■ **Written instruction A**: Can you reproduce the passage on mercy between "It's also a" and "difficult pastoral problems.", inclusive?
■ **Written instruction B**: In the passage on mercy, why does the speaker set out to distinguish what real mercy is?
-- BEGIN Passage --
In this episode I would like to talk about mercy.
So you'll often hear mercy used in Christian conversations, so it's a virtue that we want
to cultivate.
It's also a devotion that we want to practice, you know, the divine mercy made popular by
St. Faustina Kowalska. But then sometimes you'll hear it used
or like lumped together with a kind of vague sentiment
or with the removal of negative emotional experience
or with the kind of magical resolution
of very difficult pastoral problems.
And I don't think those are true
and as a result of which, I don't think they're helpful.
So we're gonna go ahead and distinguish what real mercy is in fact, so that way we
can cultivate the genuine virtue and welcome the divine gift.
So here we go.
All right, so let's talk about a more basic expression than a more exalted expression
and then a divine expression, and then how that
kind of registers in our life. So the most basic expression would be the kind of emotional expression
of mercy. So the word mercy, you know, we take it from the Latin misericordia, which just means to
be made miserable of heart. So there's the sense that when you're exhibiting mercy, you're struck
with pity for another person. Like the other person finds him or herself in a difficult situation,
right, some kind of loss or devastation or illness or whatever, okay? And you
witness that, you see that, and it cuts you to the quick, right? So it makes you
experience something of their trial, temptation, sorrow, whatever else.
So that would just be like the emotional experience as it were.
And we would call that pity, typically.
Now when we get to the higher registers, and here we're talking about something that we
might call like affection, or something that we can just call simply a virtue.
So this would be a more like stable and permanent disposition of the human heart that allows us to act easily
Promptly joyfully under the influence of reason for what is genuinely good and in the case of mercy
We're talking about a virtue which is associated with charity. So it's a virtue which flows from love
So when st. Thomas will talk about charity, he says that we witness at the heart of charity, one, benevolence, and two, beneficence.
So benevolence, like when you will the good of another, and beneficence when you do the good of another.
So with respect to benevolence, he identifies these three interior kind of movements of charity, which are joy, peace, and mercy.
And he says in the case of mercy we're talking about a genuine
virtue. So in addition to witnessing the distress of another and feeling cut to the quick by that
distress, mercy goes beyond that and it seeks to alleviate it. So it seeks to remove whatever
hindrance or obstacle or whatever kind of like menace or threat is making that person to be miserable.
So it's it displays something of the strength of love.
So yeah, when we talk about this in an even more exalted sense, you know, when we really get into
the nitty-gritty of how charity is at work, basically we're motivated by the love of God.
-- END Passage --
-- BEGIN Extracted material --
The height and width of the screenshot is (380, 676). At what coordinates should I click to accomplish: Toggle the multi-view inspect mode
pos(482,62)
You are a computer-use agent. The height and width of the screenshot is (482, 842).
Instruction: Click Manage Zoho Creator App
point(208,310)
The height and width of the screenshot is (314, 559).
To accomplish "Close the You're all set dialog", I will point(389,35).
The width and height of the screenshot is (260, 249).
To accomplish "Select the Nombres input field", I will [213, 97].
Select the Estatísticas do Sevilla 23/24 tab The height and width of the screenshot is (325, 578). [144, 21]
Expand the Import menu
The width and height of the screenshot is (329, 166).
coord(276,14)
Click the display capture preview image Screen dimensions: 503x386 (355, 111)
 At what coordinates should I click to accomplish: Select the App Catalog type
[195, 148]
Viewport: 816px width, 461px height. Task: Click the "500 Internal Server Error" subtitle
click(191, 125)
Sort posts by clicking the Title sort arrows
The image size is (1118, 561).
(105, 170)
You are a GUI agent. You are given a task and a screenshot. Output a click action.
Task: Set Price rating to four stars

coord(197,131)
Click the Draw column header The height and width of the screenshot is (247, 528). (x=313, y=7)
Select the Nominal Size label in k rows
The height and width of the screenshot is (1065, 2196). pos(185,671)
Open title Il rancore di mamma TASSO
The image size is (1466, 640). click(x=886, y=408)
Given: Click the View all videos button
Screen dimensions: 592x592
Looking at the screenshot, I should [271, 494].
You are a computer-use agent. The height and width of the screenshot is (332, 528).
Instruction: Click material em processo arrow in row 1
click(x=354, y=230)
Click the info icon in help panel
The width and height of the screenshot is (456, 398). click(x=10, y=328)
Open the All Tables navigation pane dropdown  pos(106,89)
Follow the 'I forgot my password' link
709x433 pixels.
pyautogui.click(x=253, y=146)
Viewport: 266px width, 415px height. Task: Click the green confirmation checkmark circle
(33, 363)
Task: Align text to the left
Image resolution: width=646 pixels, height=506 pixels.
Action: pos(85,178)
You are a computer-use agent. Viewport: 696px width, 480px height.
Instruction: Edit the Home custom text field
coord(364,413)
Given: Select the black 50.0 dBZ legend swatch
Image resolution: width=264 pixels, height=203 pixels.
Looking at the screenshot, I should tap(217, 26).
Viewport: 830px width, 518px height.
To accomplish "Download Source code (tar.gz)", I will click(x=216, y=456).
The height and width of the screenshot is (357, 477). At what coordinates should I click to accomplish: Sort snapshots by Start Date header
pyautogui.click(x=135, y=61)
-- END Extracted material --
■ **Expected output A**:
It's also a devotion that we want to practice, you know, the divine mercy made popular by
St. Faustina Kowalska. But then sometimes you'll hear it used
or like lumped together with a kind of vague sentiment
or with the removal of negative emotional experience
or with the kind of magical resolution
of very difficult pastoral problems.

■ **Expected output B**: The speaker says mercy is sometimes lumped together with a vague sentiment, with the removal of negative emotional experience, or with a magical resolution of very difficult pastoral problems. The speaker considers these untrue and therefore unhelpful. Distinguishing real mercy lets us cultivate the genuine virtue and welcome the divine gift.